Es una suerte para quienes en el instante en que la vigilia se apaga nos gusta verificar que la tierra gira, que el mar no se desborda, ni somos un fragmento suelto en el espacio.
Por ello he disfrutado en la oscuridad programas donde Laura García, Eduardo Gómez, Otto de Greiff, León y sus ojos errabundos que no han visto el mar, voces desconocidas, leen poemas, novelas, teatro, músicas con anotaciones de origen y su importancia y llevan al escucha al sueño con la ilusión de que no todo es canallada.
Una de estas noches el maestro Abadía se refería a la música popular del Caribe y del Pacífico colombianos. Esas voces se sobreponen a la muerte y continúan sus lecciones, como las boleristas que apreciamos, o Bernardo Hoyos y su emoción contenida por Lucho Bermúdez y Matilde Díaz, o las mujeres que cantan en la selva alabaos como cantos gregorianos en los desiertos de Dios, y muestran que algo queda de toda empresa.

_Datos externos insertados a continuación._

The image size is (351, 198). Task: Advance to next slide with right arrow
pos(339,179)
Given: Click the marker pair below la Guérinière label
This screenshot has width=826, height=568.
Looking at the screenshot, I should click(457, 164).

De los humanos llenando su vacío con un hacer sin interés distinto a poner a volar el corazón para ver que aún existe y lo tenemos.

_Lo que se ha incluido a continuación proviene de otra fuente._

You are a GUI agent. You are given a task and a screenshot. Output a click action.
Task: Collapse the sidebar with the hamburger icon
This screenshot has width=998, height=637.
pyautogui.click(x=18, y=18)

Abadía, a quien le debemos un esfuerzo por mostrar en las expresiones de las músicas colombianas una huella despreciada de nuestra historia, y un jirón esencial del alma de un pueblo tan incomprendido como despreciado, se refería a las intuiciones de Manuel Zapata Olivella, a su riesgo de embarcar en el transiberiano a cantantes de vaquería, sopladores de gaitas que no son gaitas, acordeoneros y cumbiamberos.
Hoy se cuenta como una crónica de Capote con samovares en los vagones por la estepa nevada. Era distinto. El hecho de un país que aún no identificaba a sus habitantes. El trámite de una cédula de ciudadanía y un pasaporte. Ya es un capítulo de la generosidad de Zapata Olivella llevando por el mundo a músicos y bailarines que nunca habían salido de la plaza de sus pueblos ni habían cambiado sus abarcas o sus driles y sus franelas amansalocos de macheteros.
Cuánta vida conmovedora en cada exploración de los científicos. Lo que alertó mi oído al borde del silencio fue cuando Abadía comenzó a hablar de un libro, entrañable. “Juglares en su patio” es un libro que además de continuar la espléndida huella de nuevo periodismo de Cepeda Samudio, Pinzón, García Márquez o Castro Caycedo, se acerca con respeto revelador a los motivos y la vida de unos músicos ejemplares.
El libro, escrito con Alberto Salcedo, no ha contado cómo nació y las discusiones creativas que lo precedieron.
Salcedo continuó el camino de un periodismo de envidiable calidad. Jorge, además de su consagración intelectual y política, sabía que era poeta. Aún se está en mora de leer los poemas de Monte Adentro, de discutir y compilar sus ensayos críticos. La descomunal selección de los textos periodísticos de Héctor Rojas Herazo, el prólogo deslumbrante por su agudeza y su ambición, publicados por EAFIT, universidad antioqueña, son memorables.
Esa noche sentí cuánta vida habita en la muerte de los virtuosos.